State how many lines of the listing below contain the string "Viewport", matching case exactly. Give only the number.

═══ DATA TO USE

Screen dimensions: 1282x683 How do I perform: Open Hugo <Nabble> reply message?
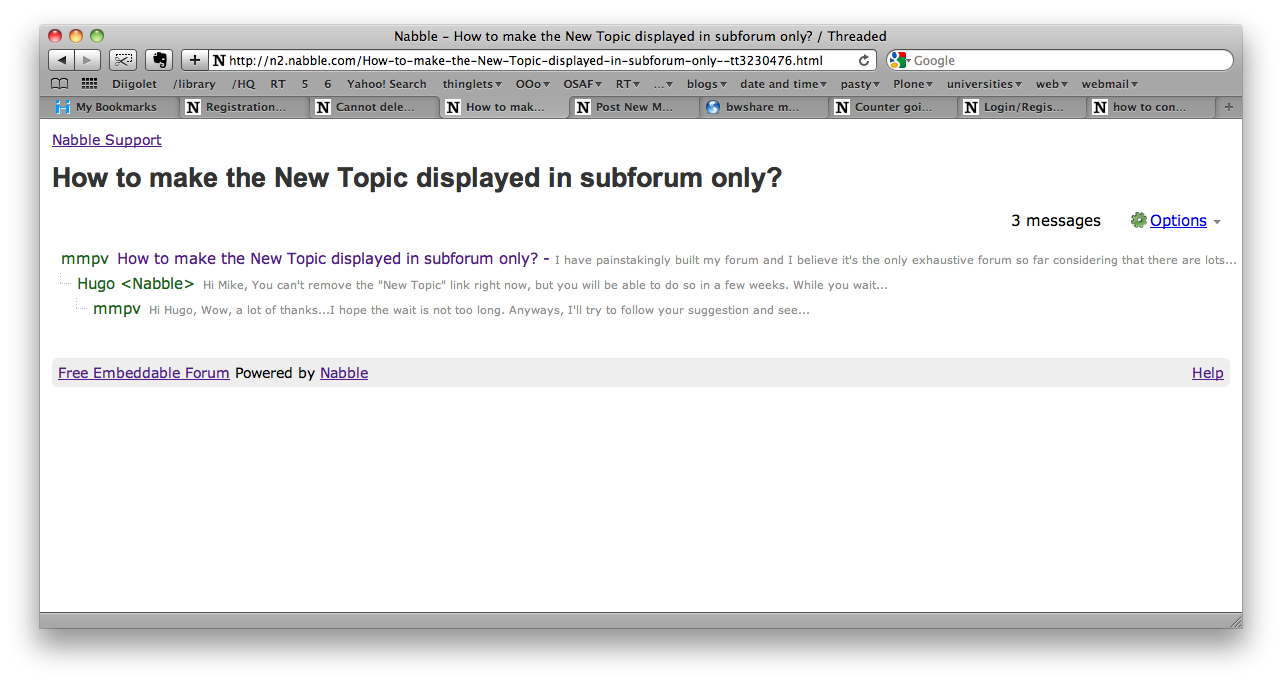(x=136, y=284)
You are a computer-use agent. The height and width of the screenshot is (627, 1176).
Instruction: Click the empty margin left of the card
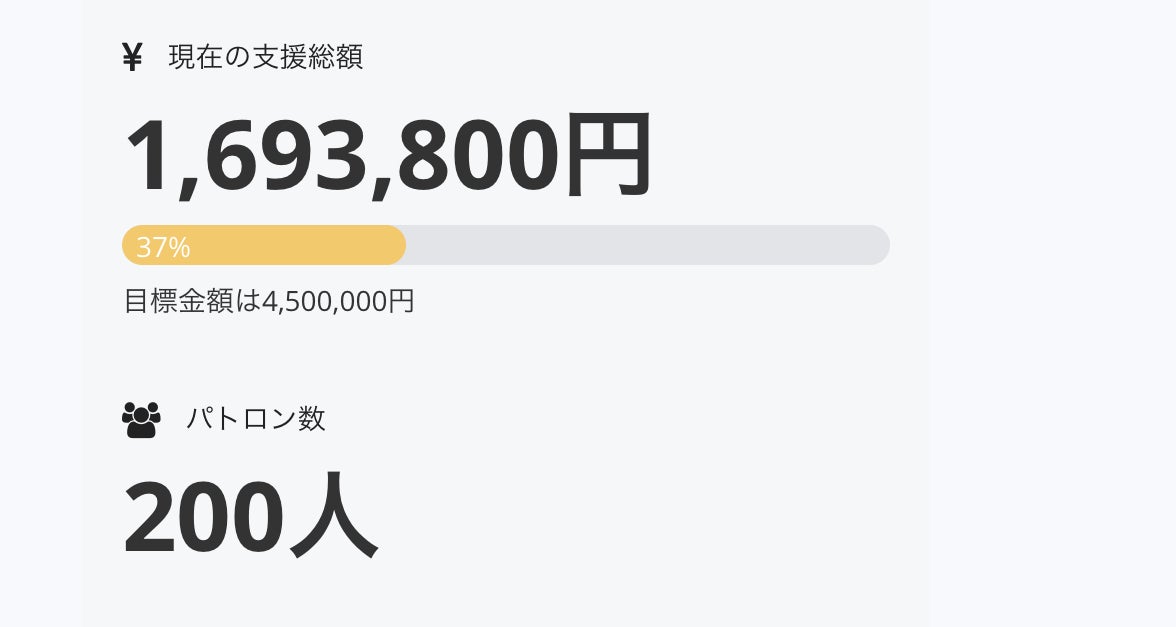[x=40, y=300]
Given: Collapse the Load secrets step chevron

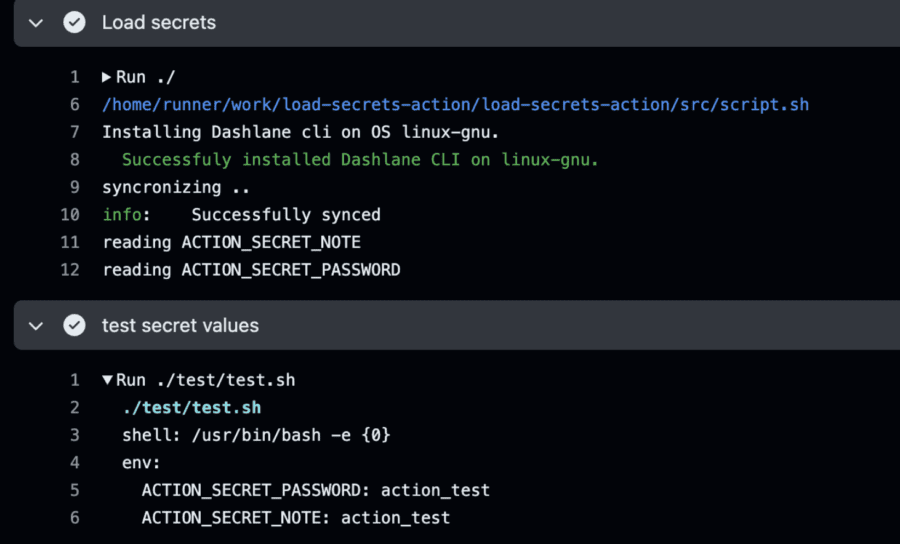Looking at the screenshot, I should (x=37, y=22).
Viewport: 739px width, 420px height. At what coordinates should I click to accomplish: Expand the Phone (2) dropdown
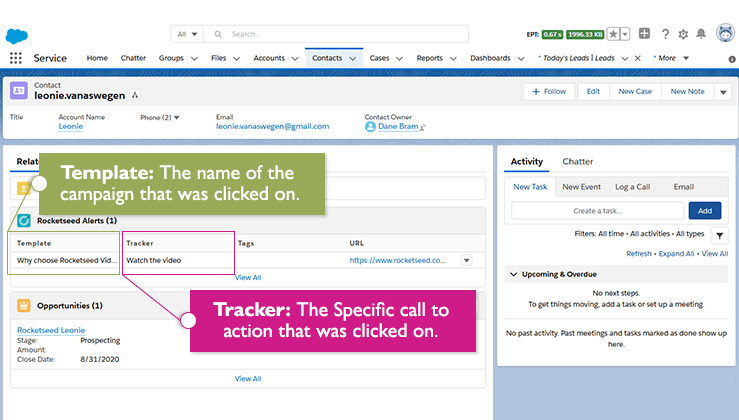pos(177,118)
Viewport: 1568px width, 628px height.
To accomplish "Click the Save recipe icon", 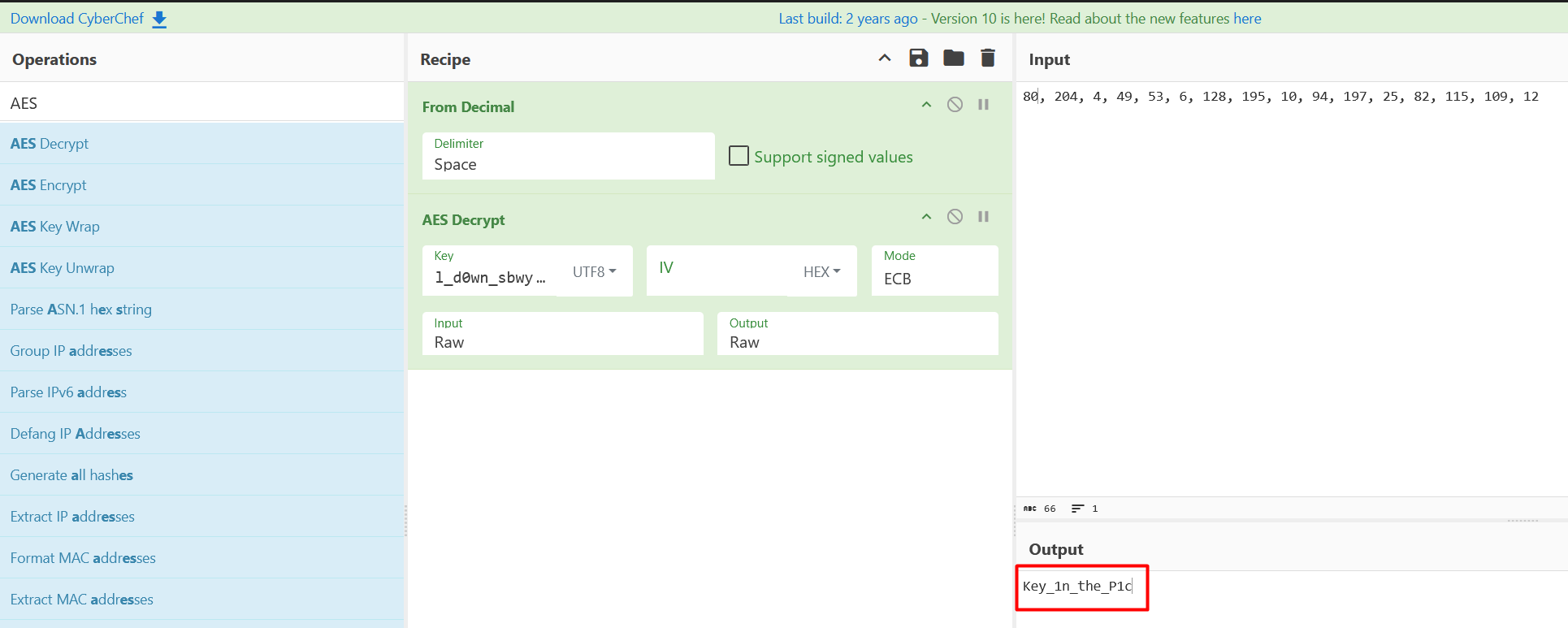I will point(918,58).
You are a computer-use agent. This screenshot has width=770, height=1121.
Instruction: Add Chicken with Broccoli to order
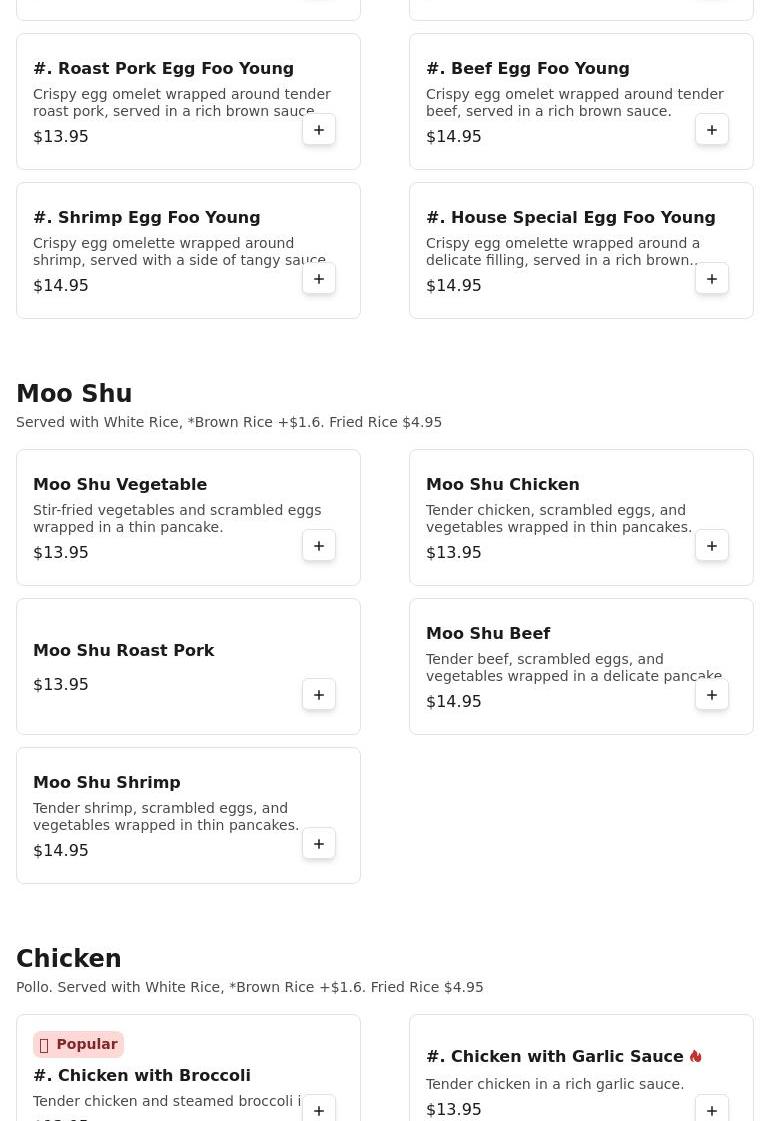click(319, 1110)
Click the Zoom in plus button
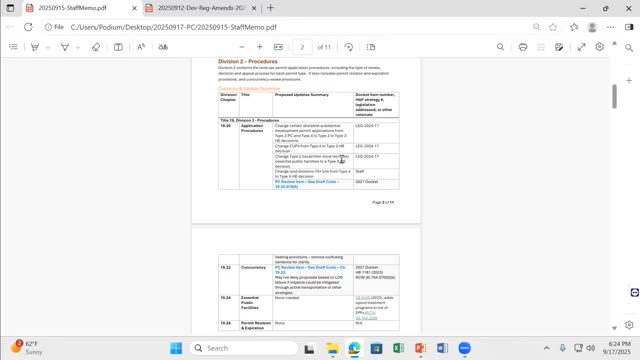 260,47
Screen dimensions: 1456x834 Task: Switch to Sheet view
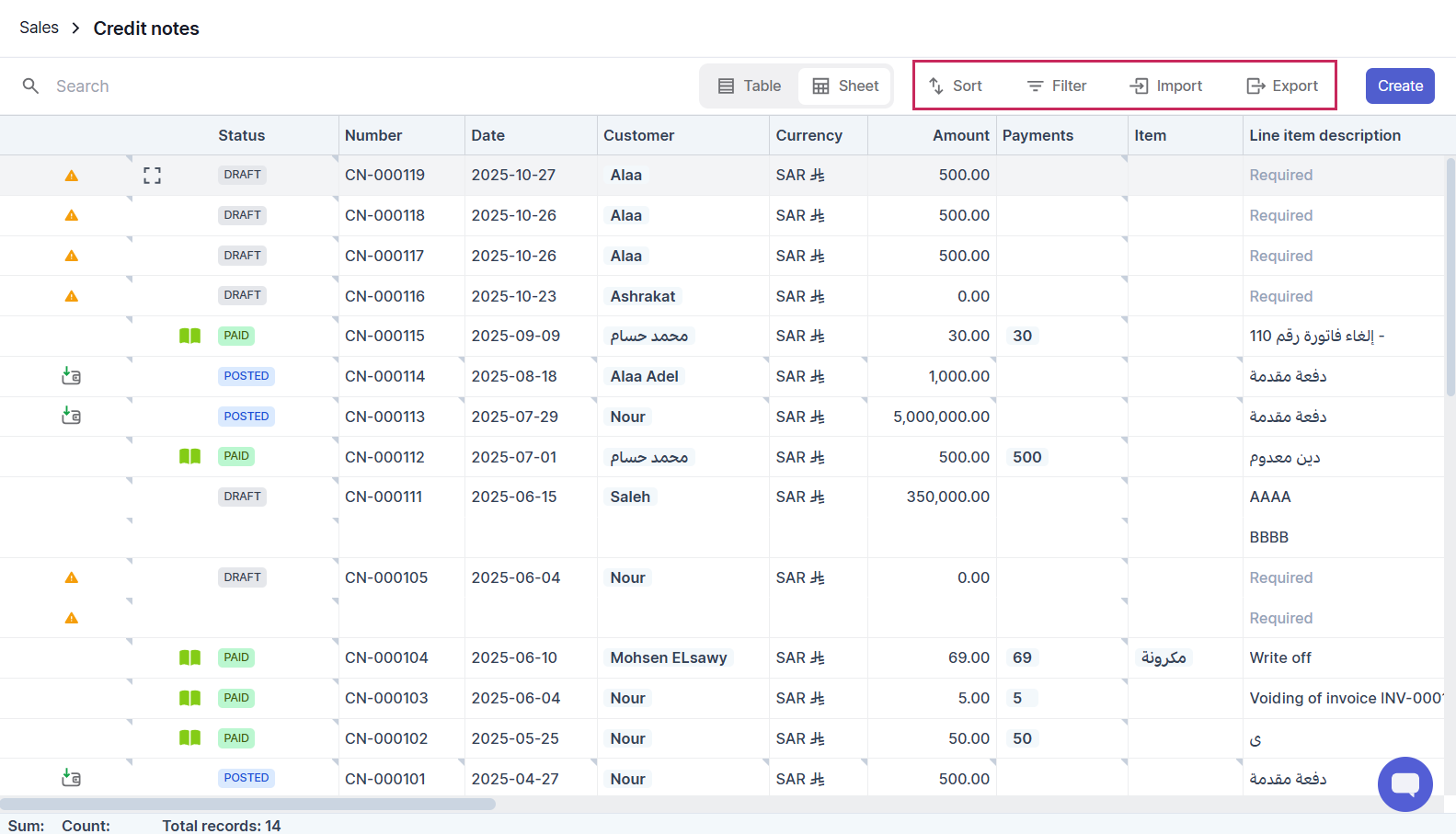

══════

__TASK RESULT__:
2